Replication factor C subunit 1 is a protein that in humans is encoded by the RFC1 gene.

Function 

The protein encoded by this gene is the large subunit of replication factor C, which is a five subunit DNA polymerase accessory protein. Replication factor C is a DNA-dependent ATPase that is required for eukaryotic DNA replication and repair. The protein acts as an activator of DNA polymerases, binds to the 3' end of primers, and promotes coordinated synthesis of both strands. It also may have a role in telomere stability.

Interactions 

RFC1 has been shown to interact with:
 BRD4, 
 HDAC1, 
 PCNA,
 RELA  and
 RFC3.

Clinical relevance 
Biallelic intronic repeat expansions (a series of repeating nucleotide sequences) in the replication factor C subunit 1 (RFC1) gene causes cerebellar ataxia, neuropathy and vestibular areflexia syndrome (CANVAS). Within the poly(A) tail of an AluSx3 element in RFC1, there are eleven repeats of the pentanucleotide "AAAAG". Repeat expansion and polymorphic configuration are observed in part of the population, with increased number of repeats associated to alternative "AAAGG", "AAGGG" and "ACAGG" pentanucleotides. In particular, biallelic "AAGGG" and "ACAGG" repeat expansion have disproportionately been observed in patients with CANVAS. Biallelic "AAGGG" repeat expansion is also reported in a high number of sporadic cases of late-onset ataxia, isolate sensory neuropathy and, less frequently, isolate cerebellar ataxia. Due to a diagnostic overlap with CANVAS, researchers have also investigated the presence of RFC1 expansions in pathologically confirmed multiple system atrophy (MSA) but found a similar alteration frequency (0.7%) to a healthy population, suggesting RFC1 does not have a role in this disease. 

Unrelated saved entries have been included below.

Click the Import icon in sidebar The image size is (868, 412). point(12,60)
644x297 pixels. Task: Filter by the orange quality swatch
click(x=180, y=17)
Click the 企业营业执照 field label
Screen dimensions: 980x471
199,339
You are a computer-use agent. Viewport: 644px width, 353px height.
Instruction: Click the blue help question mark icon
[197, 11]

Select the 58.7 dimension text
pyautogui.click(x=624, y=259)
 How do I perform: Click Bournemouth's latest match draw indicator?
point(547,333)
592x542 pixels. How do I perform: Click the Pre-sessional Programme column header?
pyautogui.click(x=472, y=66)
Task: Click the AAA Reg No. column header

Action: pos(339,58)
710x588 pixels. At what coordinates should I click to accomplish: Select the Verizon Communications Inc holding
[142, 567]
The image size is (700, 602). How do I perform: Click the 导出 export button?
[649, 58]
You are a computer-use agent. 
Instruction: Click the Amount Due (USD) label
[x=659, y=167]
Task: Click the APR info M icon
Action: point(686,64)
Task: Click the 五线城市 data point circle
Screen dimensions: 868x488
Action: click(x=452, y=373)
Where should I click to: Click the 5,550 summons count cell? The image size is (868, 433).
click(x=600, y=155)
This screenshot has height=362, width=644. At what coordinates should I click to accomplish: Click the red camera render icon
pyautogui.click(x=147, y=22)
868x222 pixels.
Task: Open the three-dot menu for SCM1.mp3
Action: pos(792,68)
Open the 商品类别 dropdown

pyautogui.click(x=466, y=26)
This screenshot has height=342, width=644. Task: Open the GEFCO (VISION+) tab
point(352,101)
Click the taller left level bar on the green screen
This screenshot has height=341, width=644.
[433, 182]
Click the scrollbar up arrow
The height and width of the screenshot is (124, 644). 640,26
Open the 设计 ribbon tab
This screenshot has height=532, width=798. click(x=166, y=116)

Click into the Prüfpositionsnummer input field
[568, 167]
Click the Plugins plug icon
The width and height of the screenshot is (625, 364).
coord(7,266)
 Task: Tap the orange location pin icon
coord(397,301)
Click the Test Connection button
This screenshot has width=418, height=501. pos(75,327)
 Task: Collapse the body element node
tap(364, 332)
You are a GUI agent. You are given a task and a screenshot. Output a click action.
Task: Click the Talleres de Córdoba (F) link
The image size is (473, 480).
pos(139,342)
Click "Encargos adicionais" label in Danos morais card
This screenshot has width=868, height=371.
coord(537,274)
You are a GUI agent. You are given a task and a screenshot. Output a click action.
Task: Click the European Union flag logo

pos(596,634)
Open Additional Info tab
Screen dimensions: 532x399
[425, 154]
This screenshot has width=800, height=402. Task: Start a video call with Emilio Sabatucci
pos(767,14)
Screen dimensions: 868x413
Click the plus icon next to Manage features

Mutant biallelic intronic repeat expansions do not affect RFC1 expression in patient peripheral and brain tissue, suggesting no overt loss of function of this gene. 

In patients with the pathogenic RFC1 expansion, sensory neuropathy appears to be a predominant feature and patients may also present with symptoms such as cerebellar dysfunction, vestibular involvement and a dry spasmodic cough therefore, genetic testing is recommended in those with these symptoms.